Das jüngst vorgestellte Bundeslagebild Cybercrime des Bundeskriminalamts zeigt auch: Wir alle können Opfer von schwerwiegenden Cyberstrafteten werden, ob Privatperson, kleine oder mittlere Unternehmen, Großkonzern oder öffentliche Einrichtung. Auch Bildungsstätten ohne Gewinnerzielungsabsicht wie Universitäten sind von teils sehr schweren Cyberangriffen betroffen. Zwar liegt der Fokus der Cyberkriminellen weiterhin auf besonders zahlungskräftigem, digitalem „Großwild“ – also besonders margen- oder umsatzstarken Organisationen oder solchen mit besonders sensiblen Daten. Wir bezeichnen das entsprechend als „Big Game Hunting“. Allerdings gibt es auch zahlreiche Beispiele von Betroffenen, die in diesem Sinne eher kollateral zu Opfern wurden. Etwa, weil die technischen Sicherheitsvorkehrungen nicht ausreichend gewählt und die Hürden mithin schlicht zu niedrig waren. Oder, weil es den Cyberkriminellen in der Szene Prestige einbringt, mit ihren Angriffen medienwirksam die öffentliche Verwaltung lahmzulegen.

Wenn jede und jeder Opfer werden kann, was kann dann jede und jeder zur Vorbeugung tun? Der Prävention kommt im Bereich Cyberkriminalität eine besonders hohe Bedeutung zu. Wirksame Vorbeugung beginnt bereits damit, sich der Gefahren der Cyberkriminalität bewusst zu sein. In Organisationen sollte dieses Bewusstsein regelmäßig und flächendeckend, beispielsweise durch entsprechende Schulungen, wach und aktuell gehalten werden. Das Bundesamt für Sicherheit in der Informationstechnik, das Bundeskriminalamt und weitere Sicherheitsbehörden veröffentlichen zu diesem Zweck regelmäßig Warnmeldungen, Auswertungen und Empfehlungen, um die Bevölkerung und Institutionen schnell über neue Gefahren zu informieren und zu sensibilisieren. Bereits eine einzelne Phishing-Mail, die von einer Einzelperson nicht sofort als solche erkannt wird, kann die Integrität eines gesamten Organisationsnetzwerkes gefährden. Wer zudem seine IT-Systeme und insbesondere die darauf betriebenen Betriebssysteme und Programme stets auf dem neuesten Stand hält, hat bereits einige Sicherheit gewonnen. Darüber hinaus ist eine fortlaufende und fachkundige Absicherung der Firmennetzwerke nach den neuesten Standards Pflicht. Wer dies nicht selbst leisten kann, ist gut beraten, dafür spezialisierte Dienstleister zu beauftragen.

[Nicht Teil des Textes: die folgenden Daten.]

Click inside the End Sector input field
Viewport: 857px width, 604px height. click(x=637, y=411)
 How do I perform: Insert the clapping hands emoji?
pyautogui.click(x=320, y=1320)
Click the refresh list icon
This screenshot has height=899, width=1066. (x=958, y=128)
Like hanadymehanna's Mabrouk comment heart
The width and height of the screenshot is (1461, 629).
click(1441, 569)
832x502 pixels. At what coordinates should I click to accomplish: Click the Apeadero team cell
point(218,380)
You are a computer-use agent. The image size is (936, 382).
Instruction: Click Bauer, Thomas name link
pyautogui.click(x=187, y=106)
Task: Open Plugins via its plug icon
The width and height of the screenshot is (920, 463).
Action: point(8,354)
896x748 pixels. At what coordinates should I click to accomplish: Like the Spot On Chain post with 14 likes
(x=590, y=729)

Und wenn Sie dennoch zum Opfer von Cyberkriminellen werden? Trennen Sie Ihre Systeme vom Internet. Verständigen Sie sofort Ihre IT-Experten und verständigen Sie auf jeden Fall die Polizei. Entweder Ihre örtliche Dienststelle oder direkt die spezialisierten Zentralen Ansprechpartner Cybercrime der Länder und des Bundes. Eine Übersicht der Kontaktdaten unserer Spezialisten finden Sie unter www.polizei.de. Speichern Sie die für Sie relevante Nummer am besten direkt in Ihr Mobiltelefon.

Für die eingangs beschriebene hohe Dunkelziffer von 90 Prozent sehen wir verschiedene Ursachen. Häufig werden Cyberstraftaten nicht angezeigt, weil bei den Opfern Befürchtungen bestehen, dass durch einen Polizeieinsatz die Wiederherstellung ihrer Betriebsabläufe behindert oder verzögert würde. Das Gegenteil ist der Fall: Unsere Spezialisten bringen ihre Erfahrungen ein und unterstützen in Zusammenarbeit mit den jeweiligen IT-Dienstleistern die Opfer. Auch werden in aller Regel keine Computer oder Server von Opfern durch die Polizei beschlagnahmt oder weggetragen. Vielmehr wissen wir mit unserer Expertise die relevanten Spuren schnell und einvernehmlich mit Ihnen zu sichern. Dabei interessieren wir uns auch nicht für Ihre Buchhaltung oder Ihre Steuerunterlagen. Wir fokussieren uns darauf, Ihnen zu helfen und unsere Ermittlungen gegen Cyberkriminelle voranzubringen. Und: Wir behandeln jeden Sachverhalt sensibel und diskret. Helfen Sie uns also, Ihnen zu helfen und verständigen Sie im Falle eines Falles so schnell wie möglich die Polizei. Damit tragen Sie auch entscheidend dazu bei, künftige Cyberstraftaten zu verhindern und der Underground Economy ihren Nährboden zu entziehen.